Random walk vectors for clustering (part I – similarity between objects)

This post opens a series of short discussions on how to use multiple random walk vectors (vectors describing probability distributions of a random surfer on a graph—like PageRank) to find homogeneous groups of objects in a dataset. The main idea here is to combine the existing work of many researchers into one method. The mathematics behind these ideas might be complex, but we will try to be as ELI5-oriented as possible—so anyone can read, understand (at least the basics), and implement it themselves. Since the whole concept relies on components that exist on different abstraction levels, we will start from basic atomic terms that will later be enclosed in building blocks for the final solution.

We will start by explaining the notion of similarity between objects, which is essential for many machine learning problems.

Among various similarity measures, the most popular is the Euclidean distance (in fact, it is a dissimilarity measure—we will soon transform it into similarity). It is the length of a line segment between two points in Euclidean space spanned by object feature dimensions. Euclidean distance aggregates similarities between each of the features. It is defined as follows:

\[ d(a, b) = \sqrt{\sum_{i}^{D} (a_i - b_i)^2} \]

If two objects do not differ in any of the dimensions, the Euclidean distance is zero; otherwise, it is a positive number. Distances between all objects in a dataset are usually expressed in the form of a matrix called a distance matrix.

We will now take a closer look at one example of such a distance matrix. We will then jump from dissimilarity to similarity by transforming the distance matrix into a similarity matrix using a parameterized Gaussian similarity function. Our main goal will be to find out how to compute the similarity matrix—a structure that encodes similarities between all objects in our dataset. We will also point out all difficulties that emerge while composing it.

The Julia package named Distances.jl is worth mentioning now. Let’s install it and start looking into a distance matrix based on the iris dataset (we assume each column of a data matrix is a single observation and each row represents a single feature):

# Pkg.add("Distances")
# Pkg.add("RDatasets") # datasets source

using Distances
using RDatasets 

iris = dataset("datasets", "iris")
data_matrix = transpose(convert(Array{Float64,2}, iris[:,1:4])) 
# transpose: data frame is row-oriented while pairwise computes distances between columns 
distance_matrix = pairwise(Euclidean(), data_matrix)

Just a quick marginal note on its speed. It is impressively fast. Try to compute a distance matrix for 10,000 objects, each having 10,000 features.

data_matrix_big = randn(10000,10000);
@time pairwise(Euclidean(), data_matrix_big);
# elapsed time: 13.350062394 seconds (800880240 bytes allocated, 1.11% gc time)

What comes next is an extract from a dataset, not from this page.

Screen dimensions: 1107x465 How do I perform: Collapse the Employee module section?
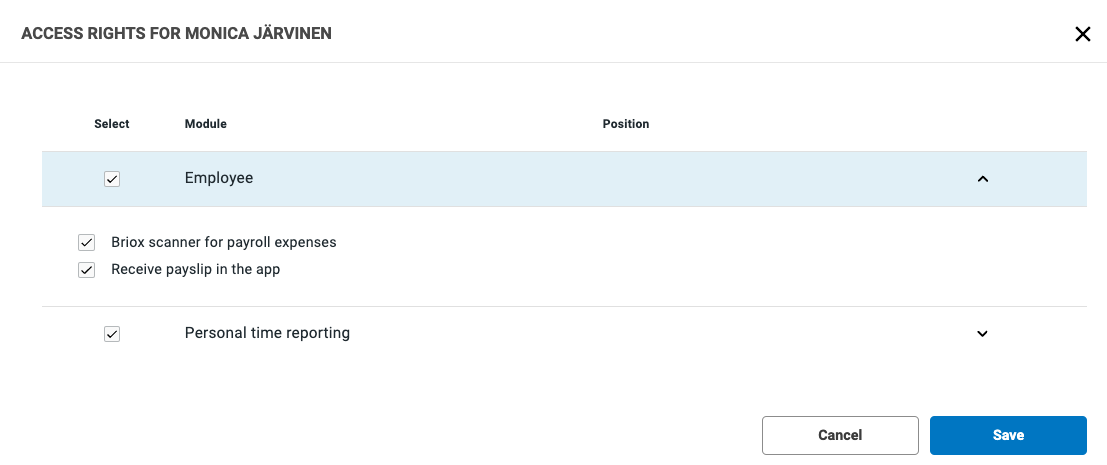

(Check out the benchmarks for details.)

We can now visualize the iris dataset distance matrix using the Gadfly visualization package:

# Pkg.add("Gadfly") # install if not present 
using Gadfly
spy(distance_matrix)

Let’s try to interpret what we see. First of all, indices \( i \) and \( j \) are indices of objects/observations. The upper-left blue square visible on the distance matrix heatmap represents a group of objects similar to each other (and not similar to other objects). Of course, this is exceptional as our objects are sorted with respect to class membership, so the basic cluster structure is visible. If we now shuffle the objects, the resulting plot will lose such expressiveness:

shuffled_data_matrix = data_matrix[:, shuffle(1:size(data_matrix,2))]
shuffled_distance_matrix = pairwise(Euclidean(), shuffled_data_matrix)
spy(shuffled_distance_matrix)

As you’ve already noticed, the Euclidean distance value reflects dissimilarity between objects, while we need a similarity measure. Therefore, we need a way to go from a distance measure to a similarity measure such that similarity = 0 reflects no similarity while similarity = 1 means practically the same objects (up to the features they are represented with).

The common way of achieving this is to apply the following function called the Gaussian similarity function:

\[ s(d) = e^{\frac{-d^2}{2\sigma^2}} \]

where \( d \) is the distance between the considered objects. Let’s see how it looks depending on the choice of \( \sigma \).

function gaussian_similarity(sigma)
  return x -> exp((-x^2) / (2 * sigma^2))
end

xlab = Guide.xlabel("Distance")
ylab = Guide.ylabel("Similarity")
yvalues = Scale.y_continuous(minvalue = 0, maxvalue = 1); 

plot(x=0:0.1:50, y=map(gaussian_similarity(0.5), 0:0.1:50),
     Geom.line, xlab, ylab, yvalues, Guide.title("sigma = 0.5"))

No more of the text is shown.